Instructions to install (On a Jammy system):
1) sudo add-apt-repository ppa:mruffell/lp2049634-test
2) sudo apt update
3) sudo apt install linux-image-unsigned-6.5.0-15-generic linux-modules-6.5.0-15-generic linux-modules-extra-6.5.0-15-generic linux-headers-6.5.0-15-generic
4) sudo reboot
5) uname -rv
6.5.0-15-generic #15~22.04.1+TEST2049634v20240208b1-Ubuntu SMP PREEMPT_DYNAMIC Th

Perform your smb1 mount but without any wsize set, and then run:

$ sudo dmesg | tail

or just look at the end of dmesg in journalctl, and could you please

1) send the output of the lines with "CIFS:" at the start. I just want to see
if the strings "CIFS: VFS: wsize should be a multiple of 4096 (PAGE_SIZE)" and
"CIFS: VFS: wsize too small, reset to minimum ie PAGE_SIZE, usually 4096" are
there. and:
2) see if the issue is actually fixed by doing a test copy and looking with less.

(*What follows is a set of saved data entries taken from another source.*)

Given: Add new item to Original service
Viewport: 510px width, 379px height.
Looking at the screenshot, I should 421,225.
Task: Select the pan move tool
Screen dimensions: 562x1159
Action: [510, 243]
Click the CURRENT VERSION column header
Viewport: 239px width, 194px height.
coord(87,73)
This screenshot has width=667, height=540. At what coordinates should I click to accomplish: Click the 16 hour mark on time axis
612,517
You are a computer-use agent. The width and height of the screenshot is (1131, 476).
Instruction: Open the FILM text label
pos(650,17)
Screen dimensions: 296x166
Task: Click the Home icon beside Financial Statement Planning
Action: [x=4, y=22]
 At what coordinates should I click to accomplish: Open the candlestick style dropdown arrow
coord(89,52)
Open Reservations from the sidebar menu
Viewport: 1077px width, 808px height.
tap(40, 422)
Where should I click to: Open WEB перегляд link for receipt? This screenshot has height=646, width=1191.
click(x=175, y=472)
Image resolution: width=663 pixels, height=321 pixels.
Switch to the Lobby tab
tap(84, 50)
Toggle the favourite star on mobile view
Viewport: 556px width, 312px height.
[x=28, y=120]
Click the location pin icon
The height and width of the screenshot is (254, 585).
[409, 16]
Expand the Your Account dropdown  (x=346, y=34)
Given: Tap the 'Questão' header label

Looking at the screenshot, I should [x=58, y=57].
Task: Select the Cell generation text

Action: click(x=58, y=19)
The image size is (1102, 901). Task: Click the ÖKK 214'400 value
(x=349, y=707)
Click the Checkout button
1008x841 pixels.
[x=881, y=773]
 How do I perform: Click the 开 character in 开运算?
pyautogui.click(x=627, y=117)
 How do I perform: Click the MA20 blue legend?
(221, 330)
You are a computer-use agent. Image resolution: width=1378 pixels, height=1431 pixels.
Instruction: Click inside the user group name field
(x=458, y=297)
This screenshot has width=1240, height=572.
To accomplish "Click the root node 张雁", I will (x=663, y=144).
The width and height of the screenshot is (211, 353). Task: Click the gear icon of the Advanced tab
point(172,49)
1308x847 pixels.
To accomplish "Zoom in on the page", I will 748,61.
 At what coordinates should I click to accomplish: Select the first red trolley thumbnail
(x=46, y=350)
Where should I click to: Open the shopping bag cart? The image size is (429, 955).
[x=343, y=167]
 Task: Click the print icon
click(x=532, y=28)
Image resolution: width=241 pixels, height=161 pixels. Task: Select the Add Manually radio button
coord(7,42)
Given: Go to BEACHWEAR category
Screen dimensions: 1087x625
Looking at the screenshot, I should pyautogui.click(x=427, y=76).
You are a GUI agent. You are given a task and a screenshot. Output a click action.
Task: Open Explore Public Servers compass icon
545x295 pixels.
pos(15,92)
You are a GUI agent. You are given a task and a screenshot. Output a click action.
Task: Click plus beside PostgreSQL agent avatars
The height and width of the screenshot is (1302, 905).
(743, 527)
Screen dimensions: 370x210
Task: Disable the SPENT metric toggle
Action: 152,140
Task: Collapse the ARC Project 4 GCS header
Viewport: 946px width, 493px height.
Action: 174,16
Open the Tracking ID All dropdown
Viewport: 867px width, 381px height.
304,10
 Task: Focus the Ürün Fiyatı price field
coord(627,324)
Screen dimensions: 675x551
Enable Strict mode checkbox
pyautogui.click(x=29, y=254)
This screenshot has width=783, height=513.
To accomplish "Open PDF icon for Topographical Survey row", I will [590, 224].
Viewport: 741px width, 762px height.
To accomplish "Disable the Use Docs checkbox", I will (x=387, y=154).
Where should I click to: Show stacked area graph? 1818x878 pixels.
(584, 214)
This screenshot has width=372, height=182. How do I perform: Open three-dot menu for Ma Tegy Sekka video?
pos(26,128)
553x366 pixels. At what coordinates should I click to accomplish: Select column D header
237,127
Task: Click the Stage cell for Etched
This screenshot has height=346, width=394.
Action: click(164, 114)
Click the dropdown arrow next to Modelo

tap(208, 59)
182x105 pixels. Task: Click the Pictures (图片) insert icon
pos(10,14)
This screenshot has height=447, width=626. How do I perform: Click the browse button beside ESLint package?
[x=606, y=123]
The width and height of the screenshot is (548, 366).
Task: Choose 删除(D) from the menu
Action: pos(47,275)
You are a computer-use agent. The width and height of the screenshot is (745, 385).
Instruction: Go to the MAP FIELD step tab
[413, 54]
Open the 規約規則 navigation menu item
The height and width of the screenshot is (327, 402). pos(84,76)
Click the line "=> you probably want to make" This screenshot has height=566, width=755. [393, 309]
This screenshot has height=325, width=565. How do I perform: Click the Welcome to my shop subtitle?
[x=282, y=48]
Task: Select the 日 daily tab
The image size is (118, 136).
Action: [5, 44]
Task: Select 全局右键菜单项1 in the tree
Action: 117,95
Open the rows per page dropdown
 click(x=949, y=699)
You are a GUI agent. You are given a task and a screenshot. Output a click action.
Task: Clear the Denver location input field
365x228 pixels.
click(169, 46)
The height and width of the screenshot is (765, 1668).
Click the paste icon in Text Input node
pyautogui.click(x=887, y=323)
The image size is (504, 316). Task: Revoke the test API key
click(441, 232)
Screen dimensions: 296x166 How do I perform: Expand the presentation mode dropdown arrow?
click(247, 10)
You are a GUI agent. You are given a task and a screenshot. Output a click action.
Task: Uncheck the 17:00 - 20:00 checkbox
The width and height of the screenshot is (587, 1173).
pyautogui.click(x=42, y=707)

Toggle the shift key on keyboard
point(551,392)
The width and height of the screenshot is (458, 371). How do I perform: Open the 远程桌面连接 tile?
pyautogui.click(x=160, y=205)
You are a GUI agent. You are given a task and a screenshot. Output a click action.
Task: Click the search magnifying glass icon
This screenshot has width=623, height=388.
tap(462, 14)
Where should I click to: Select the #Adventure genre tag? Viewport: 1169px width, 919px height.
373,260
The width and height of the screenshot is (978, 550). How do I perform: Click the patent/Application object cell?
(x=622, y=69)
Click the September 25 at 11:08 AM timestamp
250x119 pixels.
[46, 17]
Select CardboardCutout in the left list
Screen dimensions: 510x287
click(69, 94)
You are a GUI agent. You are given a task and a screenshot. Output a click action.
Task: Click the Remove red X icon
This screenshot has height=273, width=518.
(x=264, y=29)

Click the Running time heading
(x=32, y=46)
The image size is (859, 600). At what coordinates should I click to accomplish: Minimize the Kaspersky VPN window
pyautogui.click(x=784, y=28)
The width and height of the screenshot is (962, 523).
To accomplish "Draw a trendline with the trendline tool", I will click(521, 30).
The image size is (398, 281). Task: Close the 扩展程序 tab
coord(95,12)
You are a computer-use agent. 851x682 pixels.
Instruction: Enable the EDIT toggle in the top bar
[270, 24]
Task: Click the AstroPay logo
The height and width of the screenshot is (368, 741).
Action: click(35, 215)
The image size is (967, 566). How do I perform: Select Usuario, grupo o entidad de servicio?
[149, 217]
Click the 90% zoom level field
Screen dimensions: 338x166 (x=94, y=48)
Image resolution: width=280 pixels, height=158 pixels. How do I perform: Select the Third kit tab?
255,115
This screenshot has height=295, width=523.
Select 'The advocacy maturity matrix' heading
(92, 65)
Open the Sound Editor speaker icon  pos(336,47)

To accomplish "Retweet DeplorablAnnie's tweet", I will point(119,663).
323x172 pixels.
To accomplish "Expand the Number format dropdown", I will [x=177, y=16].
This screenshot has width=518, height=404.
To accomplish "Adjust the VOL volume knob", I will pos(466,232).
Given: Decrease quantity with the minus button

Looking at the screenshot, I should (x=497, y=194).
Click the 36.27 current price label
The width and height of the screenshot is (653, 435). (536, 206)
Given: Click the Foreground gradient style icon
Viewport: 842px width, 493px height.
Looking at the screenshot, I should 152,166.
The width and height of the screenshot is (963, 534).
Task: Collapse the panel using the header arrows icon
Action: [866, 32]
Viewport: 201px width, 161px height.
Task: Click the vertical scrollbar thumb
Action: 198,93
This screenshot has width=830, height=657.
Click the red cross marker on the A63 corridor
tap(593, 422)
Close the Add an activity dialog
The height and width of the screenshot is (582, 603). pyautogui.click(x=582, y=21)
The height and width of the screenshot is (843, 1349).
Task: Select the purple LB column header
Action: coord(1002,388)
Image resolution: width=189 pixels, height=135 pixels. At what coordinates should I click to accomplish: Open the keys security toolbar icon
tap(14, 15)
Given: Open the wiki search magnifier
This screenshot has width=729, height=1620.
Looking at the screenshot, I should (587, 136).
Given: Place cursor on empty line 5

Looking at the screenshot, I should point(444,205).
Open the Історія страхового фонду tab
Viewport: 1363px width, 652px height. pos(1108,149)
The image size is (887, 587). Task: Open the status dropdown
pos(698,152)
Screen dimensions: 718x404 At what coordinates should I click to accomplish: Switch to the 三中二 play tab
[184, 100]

In the meantime I will ask Steve if its worth just setting all wsize to multiples
of PAGE_SIZE regardless how it is set, since a partial one on the mount command
line will destroy your data anyway, and thats not useful.

Thanks!
Matthew

Revision history for this message
R. Diez (rdiezmail-ubuntu) wrote :

Thanks, I'll test the new kernel over the weekend.

Revision history for this message
R. Diez (rdiezmail-ubuntu) wrote :

I had some difficulty with the test kernel, because the installation command wanted to remove the running kernel, so I got a warning about it. I think there was some kind of conflict with the normal 6.5.0-15 kernel. In the meantime, the kernel has been upgraded to 6.5.0-17, so I removed all older versions and tried again, and I think I managed to do it in the end:

$ uname -a
Linux rdiez-L2017 6.5.0-15-generic #15~22.04.1+TEST2049634v20240208b1-Ubuntu SMP PREEMPT_DYNAMIC Th x86_64 x86_64 x86_64 GNU/Linux

This is the output from "journalctl --dmesg --follow":

Feb 11 12:31:25 rdiez-L2017 kernel: FS-Cache: Loaded
Feb 11 12:31:25 rdiez-L2017 kernel: Key type cifs.spnego registered
Feb 11 12:31:25 rdiez-L2017 kernel: Key type cifs.idmap registered
Feb 11 12:31:25 rdiez-L2017 kernel: Use of the less secure dialect vers=1.0 is not recommended unless required for access to very old servers
Feb 11 12:31:25 rdiez-L2017 kernel: CIFS: VFS: Use of the less secure dialect vers=1.0 is not recommended unless required for access to very old servers
Feb 11 12:31:25 rdiez-L2017 kernel: CIFS: Attempting to mount //<redacted>

This is the output from mount -l:

//<redacted> on /home/rdiez/MountPoints/<redacted> type cifs (rw,noexec,relatime,vers=1.0,cache=strict,username=<redacted>,domain=<redacted>,uid=1000,noforceuid,gid=0,noforcegid,addr=<redacted>,file_mode=0666,dir_mode=0755,soft,nounix,serverino,mapposix,rsize=61440,wsize=16384,bsize=1048576,echo_interval=4,actimeo=1,closetimeo=1,user=<redacted>)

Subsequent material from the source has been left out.